This last month one of my cats died. The one we’d had the longest, I think. It took a few weeks. That got me thinking about that stuff. Jeffrey hung on, going outside every day, even though it was fairly cold, eating a tiny bit. I thought about letting him out. What if he didn’t come back? Well, there are worse ways to go than hypothermia. Was the decision for me or for him? When we give people – or other critters – choices, we have to be willing to accept the consequences. I could have forced him to stay in, but what quality of life would that be for him? 

So I thought about the people close to me who have died. My Dad died alone in ICU. I didn’t get that he was dying. After all, they “were doing all they could for him” and it was a good hospital. That meant he was getting better, right? Not. “Doing all they can” means there really isn’t any hope.
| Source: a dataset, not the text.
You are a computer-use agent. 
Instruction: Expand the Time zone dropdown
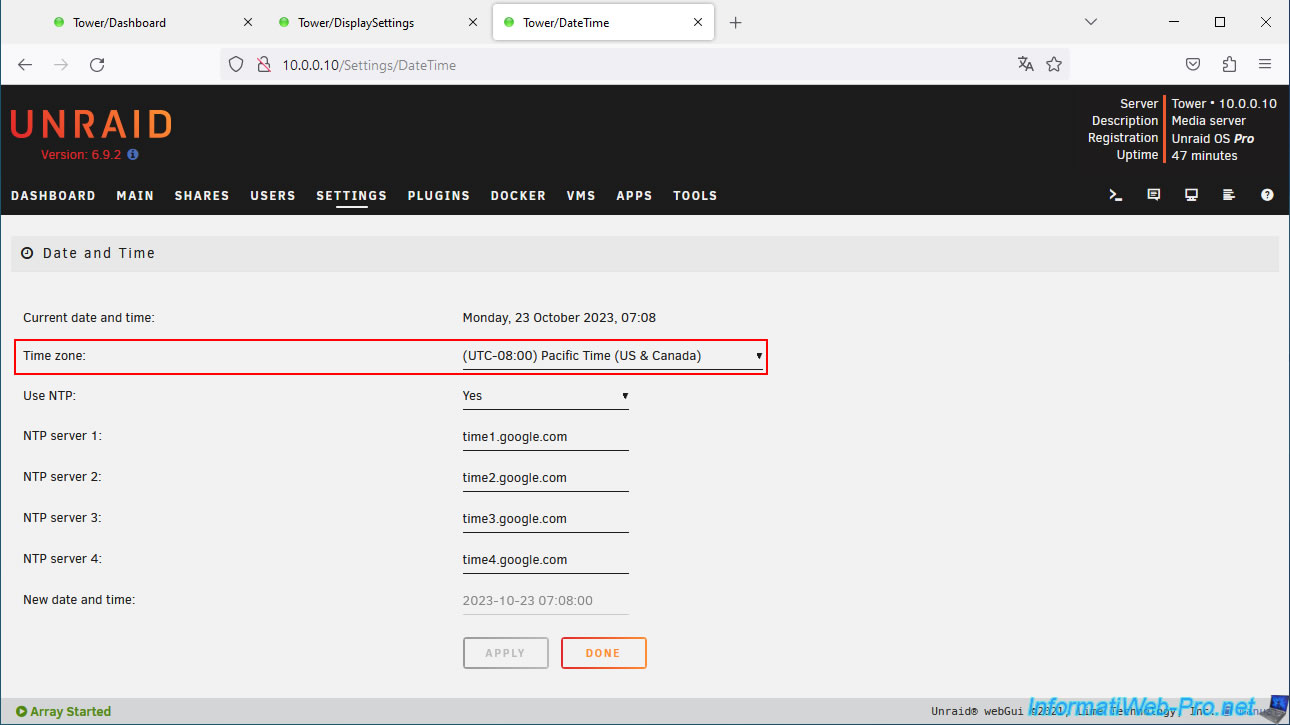click(x=612, y=356)
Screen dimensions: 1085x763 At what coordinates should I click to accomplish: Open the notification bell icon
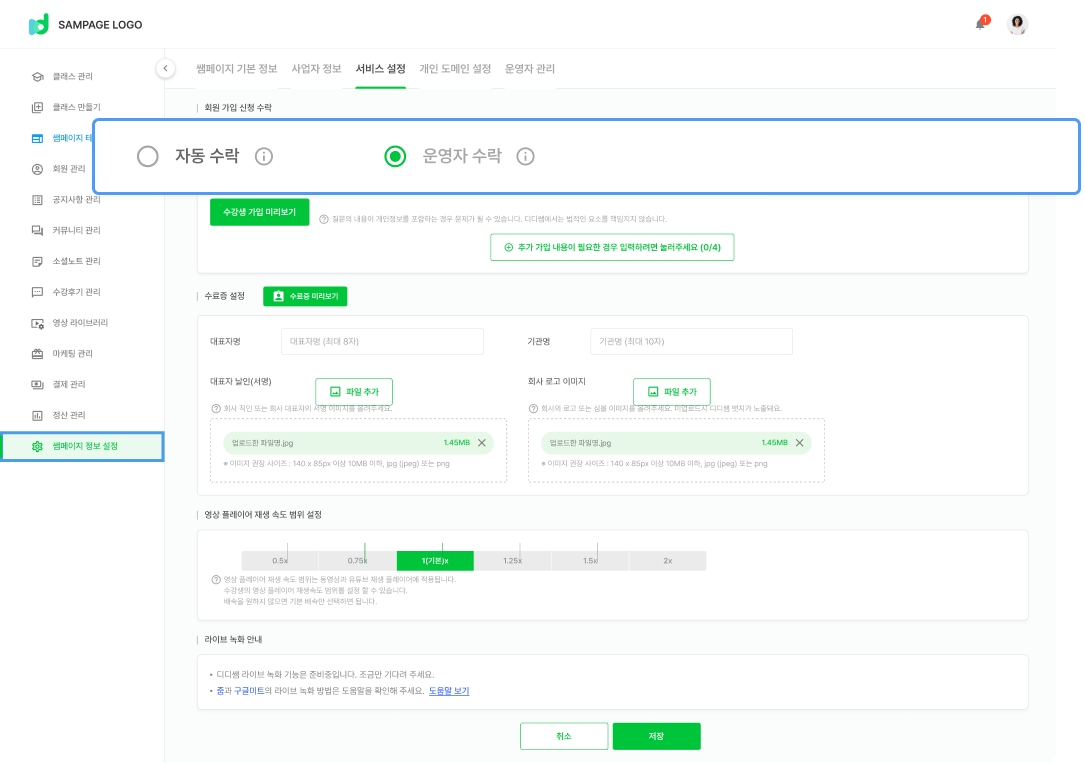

My father-in-law went through the whole cancer regimen, even though there was almost no hope. He died at home on hospice care and I was with him.

My mother-in-law suddenly developed a high fever and, while she didn’t have COVID, apparently did have widely metastasized cancer. We got her out of the hospital and into a hospice unit where she died surrounded by loved ones.

My Mom, ever considerate, went to a chocolate festival with me on her birthday, then out to dinner, then just died in her sleep at my home in Tucson with the windows open and the birds singing. Way to go Mom!!!

I’d like to go like my Mom, but that’s not my decision. 

So, on this happy subject, thinking about my own death – I don’t think death is the bad part, it’s usually the dying. That can be miserable. But then, it can be a blessing. A woman on hospice care that I talked with told me what a blessing it was that she had plenty of time to pray for loved ones. 

When I get to heaven, I expect to be able to travel anywhere I want without going through airport security and sitting on a cramped plane. I expect to be able to eat whatever I want without feeling exhausted or itchy or crampy. I expect to be able to garden with no horn worms or aphids or squash beetles. No violence. No meanness. No pain. All my loved ones, including my many pets.

So, since all that’s coming, all that’s on my bucket list is cleaning up my mess, putting things in order, and continuing to make a difference. So much to look forward to!